TASK MATERIAL:
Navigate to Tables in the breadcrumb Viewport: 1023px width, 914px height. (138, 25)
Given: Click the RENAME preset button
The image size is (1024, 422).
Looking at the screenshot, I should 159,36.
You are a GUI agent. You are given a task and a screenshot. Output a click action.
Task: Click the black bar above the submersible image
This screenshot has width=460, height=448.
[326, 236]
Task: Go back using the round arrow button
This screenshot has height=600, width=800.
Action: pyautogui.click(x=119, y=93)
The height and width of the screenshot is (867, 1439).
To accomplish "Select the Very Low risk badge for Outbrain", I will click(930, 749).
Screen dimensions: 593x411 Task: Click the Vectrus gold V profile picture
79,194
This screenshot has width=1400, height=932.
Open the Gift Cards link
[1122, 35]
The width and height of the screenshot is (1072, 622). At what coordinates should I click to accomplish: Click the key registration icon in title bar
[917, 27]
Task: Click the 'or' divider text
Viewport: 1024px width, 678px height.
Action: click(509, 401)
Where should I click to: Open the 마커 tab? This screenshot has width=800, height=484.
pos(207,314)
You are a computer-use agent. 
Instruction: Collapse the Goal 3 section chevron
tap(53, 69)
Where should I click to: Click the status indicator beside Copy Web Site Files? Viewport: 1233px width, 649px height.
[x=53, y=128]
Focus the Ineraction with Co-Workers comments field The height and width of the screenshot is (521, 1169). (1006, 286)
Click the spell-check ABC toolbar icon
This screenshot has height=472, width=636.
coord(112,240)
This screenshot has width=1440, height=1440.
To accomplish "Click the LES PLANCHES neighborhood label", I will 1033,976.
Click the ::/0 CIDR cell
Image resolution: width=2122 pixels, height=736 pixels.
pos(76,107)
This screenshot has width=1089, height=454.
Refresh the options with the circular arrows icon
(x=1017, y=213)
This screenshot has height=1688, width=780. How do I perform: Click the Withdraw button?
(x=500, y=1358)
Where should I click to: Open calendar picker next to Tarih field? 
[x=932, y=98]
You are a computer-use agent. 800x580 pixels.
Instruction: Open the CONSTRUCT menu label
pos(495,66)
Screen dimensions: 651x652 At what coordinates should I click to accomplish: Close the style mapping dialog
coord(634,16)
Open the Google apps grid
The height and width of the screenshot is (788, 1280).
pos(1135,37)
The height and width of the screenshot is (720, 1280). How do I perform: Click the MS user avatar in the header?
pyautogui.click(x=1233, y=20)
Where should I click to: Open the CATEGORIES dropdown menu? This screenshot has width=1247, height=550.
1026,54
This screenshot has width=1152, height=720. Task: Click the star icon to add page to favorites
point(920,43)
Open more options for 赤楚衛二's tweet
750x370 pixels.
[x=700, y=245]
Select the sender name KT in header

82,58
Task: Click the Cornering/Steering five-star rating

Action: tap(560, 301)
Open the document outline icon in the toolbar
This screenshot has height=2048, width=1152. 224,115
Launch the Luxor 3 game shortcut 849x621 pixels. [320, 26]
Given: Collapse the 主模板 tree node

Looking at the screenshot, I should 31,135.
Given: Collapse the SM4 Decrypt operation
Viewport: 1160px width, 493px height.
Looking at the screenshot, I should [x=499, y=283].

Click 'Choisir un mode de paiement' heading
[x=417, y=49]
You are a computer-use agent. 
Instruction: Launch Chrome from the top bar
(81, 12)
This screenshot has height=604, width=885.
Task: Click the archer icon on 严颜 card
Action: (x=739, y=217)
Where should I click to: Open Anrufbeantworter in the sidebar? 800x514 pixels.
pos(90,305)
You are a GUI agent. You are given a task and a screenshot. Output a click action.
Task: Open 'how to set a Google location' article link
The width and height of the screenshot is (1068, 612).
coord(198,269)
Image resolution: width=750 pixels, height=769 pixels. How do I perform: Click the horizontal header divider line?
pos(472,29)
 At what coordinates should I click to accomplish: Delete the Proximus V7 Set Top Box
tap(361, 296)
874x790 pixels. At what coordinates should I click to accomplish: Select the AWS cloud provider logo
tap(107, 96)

EXERCISE REQUIREMENTS:
Retype the data shown above so that each line matches the original.

TASK RESPONSE:
Navigate to Tables in the breadcrumb Viewport: 1023px width, 914px height. (138, 25)
Given: Click the RENAME preset button
The image size is (1024, 422).
Looking at the screenshot, I should 159,36.
You are a GUI agent. You are given a task and a screenshot. Output a click action.
Task: Click the black bar above the submersible image
This screenshot has width=460, height=448.
[326, 236]
Task: Go back using the round arrow button
This screenshot has height=600, width=800.
Action: pyautogui.click(x=119, y=93)
The height and width of the screenshot is (867, 1439).
To accomplish "Select the Very Low risk badge for Outbrain", I will click(930, 749).
Screen dimensions: 593x411 Task: Click the Vectrus gold V profile picture
79,194
This screenshot has width=1400, height=932.
Open the Gift Cards link
[1122, 35]
The width and height of the screenshot is (1072, 622). At what coordinates should I click to accomplish: Click the key registration icon in title bar
[917, 27]
Task: Click the 'or' divider text
Viewport: 1024px width, 678px height.
Action: click(509, 401)
Where should I click to: Open the 마커 tab? This screenshot has width=800, height=484.
pos(207,314)
You are a computer-use agent. 
Instruction: Collapse the Goal 3 section chevron
tap(53, 69)
Where should I click to: Click the status indicator beside Copy Web Site Files? Viewport: 1233px width, 649px height.
[x=53, y=128]
Focus the Ineraction with Co-Workers comments field The height and width of the screenshot is (521, 1169). (1006, 286)
Click the spell-check ABC toolbar icon
This screenshot has height=472, width=636.
coord(112,240)
This screenshot has width=1440, height=1440.
To accomplish "Click the LES PLANCHES neighborhood label", I will 1033,976.
Click the ::/0 CIDR cell
Image resolution: width=2122 pixels, height=736 pixels.
pos(76,107)
This screenshot has width=1089, height=454.
Refresh the options with the circular arrows icon
(x=1017, y=213)
This screenshot has height=1688, width=780. How do I perform: Click the Withdraw button?
(x=500, y=1358)
Where should I click to: Open calendar picker next to Tarih field? 
[x=932, y=98]
You are a computer-use agent. 800x580 pixels.
Instruction: Open the CONSTRUCT menu label
pos(495,66)
Screen dimensions: 651x652 At what coordinates should I click to accomplish: Close the style mapping dialog
coord(634,16)
Open the Google apps grid
The height and width of the screenshot is (788, 1280).
pos(1135,37)
The height and width of the screenshot is (720, 1280). How do I perform: Click the MS user avatar in the header?
pyautogui.click(x=1233, y=20)
Where should I click to: Open the CATEGORIES dropdown menu? This screenshot has width=1247, height=550.
1026,54
This screenshot has width=1152, height=720. Task: Click the star icon to add page to favorites
point(920,43)
Open more options for 赤楚衛二's tweet
750x370 pixels.
[x=700, y=245]
Select the sender name KT in header

82,58
Task: Click the Cornering/Steering five-star rating

Action: tap(560, 301)
Open the document outline icon in the toolbar
This screenshot has height=2048, width=1152. 224,115
Launch the Luxor 3 game shortcut 849x621 pixels. [320, 26]
Given: Collapse the 主模板 tree node

Looking at the screenshot, I should 31,135.
Given: Collapse the SM4 Decrypt operation
Viewport: 1160px width, 493px height.
Looking at the screenshot, I should [x=499, y=283].

Click 'Choisir un mode de paiement' heading
[x=417, y=49]
You are a computer-use agent. 
Instruction: Launch Chrome from the top bar
(81, 12)
This screenshot has height=604, width=885.
Task: Click the archer icon on 严颜 card
Action: (x=739, y=217)
Where should I click to: Open Anrufbeantworter in the sidebar? 800x514 pixels.
pos(90,305)
You are a GUI agent. You are given a task and a screenshot. Output a click action.
Task: Open 'how to set a Google location' article link
The width and height of the screenshot is (1068, 612).
coord(198,269)
Image resolution: width=750 pixels, height=769 pixels. How do I perform: Click the horizontal header divider line?
pos(472,29)
 At what coordinates should I click to accomplish: Delete the Proximus V7 Set Top Box
tap(361, 296)
874x790 pixels. At what coordinates should I click to accomplish: Select the AWS cloud provider logo
tap(107, 96)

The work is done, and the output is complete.